» **Short problem**
Return the data word for word, from its first line through the line containing "Action: [x=314, y=350]", with both of those lines included.

Begin Dataset

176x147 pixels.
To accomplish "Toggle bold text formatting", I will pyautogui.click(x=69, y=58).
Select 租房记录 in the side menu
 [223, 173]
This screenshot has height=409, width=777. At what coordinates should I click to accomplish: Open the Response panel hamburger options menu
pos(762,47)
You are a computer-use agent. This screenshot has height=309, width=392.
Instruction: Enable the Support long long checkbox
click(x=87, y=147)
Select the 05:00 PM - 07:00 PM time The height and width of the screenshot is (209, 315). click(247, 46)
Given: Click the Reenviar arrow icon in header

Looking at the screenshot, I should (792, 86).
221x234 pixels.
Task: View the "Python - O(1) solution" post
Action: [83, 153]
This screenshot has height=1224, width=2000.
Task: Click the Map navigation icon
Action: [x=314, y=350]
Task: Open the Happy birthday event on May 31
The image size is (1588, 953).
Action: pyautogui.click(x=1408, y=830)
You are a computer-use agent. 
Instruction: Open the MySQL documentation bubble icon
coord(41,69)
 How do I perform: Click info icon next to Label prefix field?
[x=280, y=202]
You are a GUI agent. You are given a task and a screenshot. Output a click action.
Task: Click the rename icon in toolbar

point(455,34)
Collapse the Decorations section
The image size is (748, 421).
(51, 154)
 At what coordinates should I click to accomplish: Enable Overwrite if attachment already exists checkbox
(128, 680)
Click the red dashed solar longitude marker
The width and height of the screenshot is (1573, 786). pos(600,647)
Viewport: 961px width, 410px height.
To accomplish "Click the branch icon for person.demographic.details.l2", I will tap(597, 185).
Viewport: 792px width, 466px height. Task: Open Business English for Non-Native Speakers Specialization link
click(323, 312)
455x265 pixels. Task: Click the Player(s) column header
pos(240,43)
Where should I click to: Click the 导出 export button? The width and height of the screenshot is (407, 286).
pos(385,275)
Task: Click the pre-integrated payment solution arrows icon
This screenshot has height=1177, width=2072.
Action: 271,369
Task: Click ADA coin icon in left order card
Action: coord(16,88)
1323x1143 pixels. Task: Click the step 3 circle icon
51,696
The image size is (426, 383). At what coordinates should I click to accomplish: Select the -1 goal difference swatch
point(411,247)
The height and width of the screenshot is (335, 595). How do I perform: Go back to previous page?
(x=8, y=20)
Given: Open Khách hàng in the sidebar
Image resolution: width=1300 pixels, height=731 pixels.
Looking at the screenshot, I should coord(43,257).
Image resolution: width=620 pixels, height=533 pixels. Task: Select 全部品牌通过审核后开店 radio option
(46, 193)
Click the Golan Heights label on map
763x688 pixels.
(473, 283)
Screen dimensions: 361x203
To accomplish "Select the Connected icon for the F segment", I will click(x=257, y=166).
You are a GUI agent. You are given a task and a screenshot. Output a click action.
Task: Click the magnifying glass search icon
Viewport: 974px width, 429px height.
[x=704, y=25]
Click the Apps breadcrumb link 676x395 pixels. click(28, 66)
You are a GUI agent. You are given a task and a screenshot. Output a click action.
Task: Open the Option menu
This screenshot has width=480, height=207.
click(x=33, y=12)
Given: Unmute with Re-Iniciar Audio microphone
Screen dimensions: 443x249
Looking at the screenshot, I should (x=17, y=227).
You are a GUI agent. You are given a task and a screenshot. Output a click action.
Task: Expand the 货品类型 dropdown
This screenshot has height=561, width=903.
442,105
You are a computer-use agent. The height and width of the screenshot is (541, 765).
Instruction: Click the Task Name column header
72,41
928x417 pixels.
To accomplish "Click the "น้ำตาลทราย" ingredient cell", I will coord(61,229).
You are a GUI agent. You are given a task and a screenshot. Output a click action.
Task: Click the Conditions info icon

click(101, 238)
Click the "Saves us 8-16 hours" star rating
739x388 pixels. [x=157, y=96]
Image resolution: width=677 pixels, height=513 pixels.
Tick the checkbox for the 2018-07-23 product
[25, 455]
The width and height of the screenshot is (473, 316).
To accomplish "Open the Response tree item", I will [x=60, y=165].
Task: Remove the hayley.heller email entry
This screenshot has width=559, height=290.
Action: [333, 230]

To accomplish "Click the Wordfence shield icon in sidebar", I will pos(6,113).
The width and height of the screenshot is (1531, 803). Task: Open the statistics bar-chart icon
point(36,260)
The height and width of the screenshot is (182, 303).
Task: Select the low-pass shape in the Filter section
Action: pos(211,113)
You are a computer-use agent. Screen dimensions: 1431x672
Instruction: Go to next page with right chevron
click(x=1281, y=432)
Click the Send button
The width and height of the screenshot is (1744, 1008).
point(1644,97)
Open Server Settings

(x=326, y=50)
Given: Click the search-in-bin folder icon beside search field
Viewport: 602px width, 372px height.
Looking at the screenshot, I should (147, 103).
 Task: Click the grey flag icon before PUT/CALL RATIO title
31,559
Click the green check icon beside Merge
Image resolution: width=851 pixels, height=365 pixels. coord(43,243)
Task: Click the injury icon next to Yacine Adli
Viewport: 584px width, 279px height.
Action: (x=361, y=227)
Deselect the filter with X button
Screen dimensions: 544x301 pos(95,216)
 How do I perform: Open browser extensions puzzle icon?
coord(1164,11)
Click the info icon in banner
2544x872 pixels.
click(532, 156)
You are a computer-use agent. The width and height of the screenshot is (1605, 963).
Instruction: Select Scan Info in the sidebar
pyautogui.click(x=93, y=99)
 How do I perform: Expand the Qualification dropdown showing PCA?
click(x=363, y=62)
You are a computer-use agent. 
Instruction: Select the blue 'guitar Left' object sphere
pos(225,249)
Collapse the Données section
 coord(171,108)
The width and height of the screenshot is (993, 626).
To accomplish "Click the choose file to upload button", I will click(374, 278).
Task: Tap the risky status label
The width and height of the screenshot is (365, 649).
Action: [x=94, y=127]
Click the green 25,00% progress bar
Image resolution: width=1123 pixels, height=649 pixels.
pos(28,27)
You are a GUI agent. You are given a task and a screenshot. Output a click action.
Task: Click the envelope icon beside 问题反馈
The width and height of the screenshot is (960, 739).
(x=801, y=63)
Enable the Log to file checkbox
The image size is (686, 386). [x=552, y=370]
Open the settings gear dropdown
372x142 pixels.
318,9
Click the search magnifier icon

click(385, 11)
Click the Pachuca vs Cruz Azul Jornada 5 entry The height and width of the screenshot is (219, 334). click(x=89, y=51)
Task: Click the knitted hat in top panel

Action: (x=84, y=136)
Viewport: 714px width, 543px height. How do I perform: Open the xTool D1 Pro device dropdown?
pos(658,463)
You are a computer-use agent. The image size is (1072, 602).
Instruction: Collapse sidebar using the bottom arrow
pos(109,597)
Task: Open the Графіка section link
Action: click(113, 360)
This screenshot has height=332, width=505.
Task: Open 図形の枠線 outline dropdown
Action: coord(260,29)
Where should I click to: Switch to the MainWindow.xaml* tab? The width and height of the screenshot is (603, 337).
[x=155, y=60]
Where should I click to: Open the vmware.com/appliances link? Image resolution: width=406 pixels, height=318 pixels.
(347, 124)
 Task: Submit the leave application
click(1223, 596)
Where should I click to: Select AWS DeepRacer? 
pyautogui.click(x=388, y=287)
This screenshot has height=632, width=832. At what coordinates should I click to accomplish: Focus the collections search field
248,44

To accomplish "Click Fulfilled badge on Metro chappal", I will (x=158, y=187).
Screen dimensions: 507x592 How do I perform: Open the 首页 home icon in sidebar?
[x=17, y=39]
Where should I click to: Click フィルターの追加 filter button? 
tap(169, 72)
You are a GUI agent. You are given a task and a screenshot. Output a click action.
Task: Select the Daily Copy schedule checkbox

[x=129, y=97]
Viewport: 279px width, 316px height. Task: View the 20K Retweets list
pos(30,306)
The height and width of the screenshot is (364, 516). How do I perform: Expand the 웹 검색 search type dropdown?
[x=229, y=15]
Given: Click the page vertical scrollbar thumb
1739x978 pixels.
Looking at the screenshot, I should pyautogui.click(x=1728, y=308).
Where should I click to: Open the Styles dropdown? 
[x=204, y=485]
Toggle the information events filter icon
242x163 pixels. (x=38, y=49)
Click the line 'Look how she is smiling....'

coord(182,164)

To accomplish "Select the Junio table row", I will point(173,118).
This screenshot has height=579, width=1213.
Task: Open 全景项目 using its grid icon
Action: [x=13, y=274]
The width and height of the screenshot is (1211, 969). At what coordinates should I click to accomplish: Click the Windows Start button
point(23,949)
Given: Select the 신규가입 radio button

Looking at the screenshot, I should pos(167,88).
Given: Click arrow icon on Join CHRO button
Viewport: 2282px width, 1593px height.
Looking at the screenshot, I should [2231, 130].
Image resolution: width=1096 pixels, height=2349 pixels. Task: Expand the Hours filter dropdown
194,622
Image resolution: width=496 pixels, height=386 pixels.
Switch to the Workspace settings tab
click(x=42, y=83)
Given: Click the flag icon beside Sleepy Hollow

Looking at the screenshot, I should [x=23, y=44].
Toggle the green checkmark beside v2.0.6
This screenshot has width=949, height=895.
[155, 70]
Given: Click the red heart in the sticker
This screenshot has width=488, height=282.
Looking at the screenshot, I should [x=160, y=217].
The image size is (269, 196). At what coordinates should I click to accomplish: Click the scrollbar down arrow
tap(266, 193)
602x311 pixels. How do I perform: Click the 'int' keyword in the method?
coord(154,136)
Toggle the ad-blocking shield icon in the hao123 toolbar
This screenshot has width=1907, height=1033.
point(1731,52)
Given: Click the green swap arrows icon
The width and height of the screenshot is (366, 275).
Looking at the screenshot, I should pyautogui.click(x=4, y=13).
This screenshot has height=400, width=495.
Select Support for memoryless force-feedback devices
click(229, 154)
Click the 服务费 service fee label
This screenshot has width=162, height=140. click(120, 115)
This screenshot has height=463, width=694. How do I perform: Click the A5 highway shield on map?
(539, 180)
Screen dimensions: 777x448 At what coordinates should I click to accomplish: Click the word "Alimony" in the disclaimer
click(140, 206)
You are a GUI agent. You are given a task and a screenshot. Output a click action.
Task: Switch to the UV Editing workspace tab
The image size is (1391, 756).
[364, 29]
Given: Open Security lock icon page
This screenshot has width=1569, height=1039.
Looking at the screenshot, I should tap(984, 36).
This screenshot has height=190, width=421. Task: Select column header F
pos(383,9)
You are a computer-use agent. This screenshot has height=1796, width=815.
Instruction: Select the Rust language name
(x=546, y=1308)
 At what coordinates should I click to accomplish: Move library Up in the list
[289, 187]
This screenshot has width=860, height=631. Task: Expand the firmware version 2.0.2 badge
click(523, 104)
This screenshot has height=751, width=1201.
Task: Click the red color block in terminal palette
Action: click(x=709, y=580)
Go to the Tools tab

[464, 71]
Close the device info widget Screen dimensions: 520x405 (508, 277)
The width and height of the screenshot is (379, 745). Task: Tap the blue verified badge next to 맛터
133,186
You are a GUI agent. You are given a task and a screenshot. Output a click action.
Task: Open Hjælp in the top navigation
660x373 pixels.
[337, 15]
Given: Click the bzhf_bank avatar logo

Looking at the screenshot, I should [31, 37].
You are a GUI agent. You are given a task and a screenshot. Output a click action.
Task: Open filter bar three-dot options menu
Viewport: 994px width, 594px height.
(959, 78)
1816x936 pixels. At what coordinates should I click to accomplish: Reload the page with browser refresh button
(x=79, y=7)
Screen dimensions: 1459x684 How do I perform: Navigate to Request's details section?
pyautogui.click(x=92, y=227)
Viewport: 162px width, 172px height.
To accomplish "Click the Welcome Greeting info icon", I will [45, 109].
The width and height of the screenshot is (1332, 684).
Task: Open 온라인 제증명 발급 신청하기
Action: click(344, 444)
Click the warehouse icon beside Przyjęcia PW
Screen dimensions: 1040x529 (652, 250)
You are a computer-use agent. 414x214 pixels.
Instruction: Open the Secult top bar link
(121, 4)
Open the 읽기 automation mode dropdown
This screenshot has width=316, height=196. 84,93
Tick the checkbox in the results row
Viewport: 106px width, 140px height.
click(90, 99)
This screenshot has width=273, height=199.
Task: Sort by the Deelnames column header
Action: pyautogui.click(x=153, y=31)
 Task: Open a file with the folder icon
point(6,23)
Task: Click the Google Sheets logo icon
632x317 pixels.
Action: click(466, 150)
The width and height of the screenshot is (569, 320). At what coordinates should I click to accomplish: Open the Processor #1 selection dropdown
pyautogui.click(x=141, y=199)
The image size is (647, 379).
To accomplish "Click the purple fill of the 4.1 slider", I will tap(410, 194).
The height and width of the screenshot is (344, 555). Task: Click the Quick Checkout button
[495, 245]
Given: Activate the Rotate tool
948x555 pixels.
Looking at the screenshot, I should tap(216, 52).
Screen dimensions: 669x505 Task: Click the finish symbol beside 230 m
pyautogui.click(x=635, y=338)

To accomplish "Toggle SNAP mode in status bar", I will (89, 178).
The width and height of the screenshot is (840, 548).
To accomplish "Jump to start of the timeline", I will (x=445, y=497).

End Dataset

» **Full output**
176x147 pixels.
To accomplish "Toggle bold text formatting", I will pyautogui.click(x=69, y=58).
Select 租房记录 in the side menu
 [223, 173]
This screenshot has height=409, width=777. At what coordinates should I click to accomplish: Open the Response panel hamburger options menu
pos(762,47)
You are a computer-use agent. This screenshot has height=309, width=392.
Instruction: Enable the Support long long checkbox
click(x=87, y=147)
Select the 05:00 PM - 07:00 PM time The height and width of the screenshot is (209, 315). click(247, 46)
Given: Click the Reenviar arrow icon in header

Looking at the screenshot, I should (792, 86).
221x234 pixels.
Task: View the "Python - O(1) solution" post
Action: [83, 153]
This screenshot has height=1224, width=2000.
Task: Click the Map navigation icon
Action: [x=314, y=350]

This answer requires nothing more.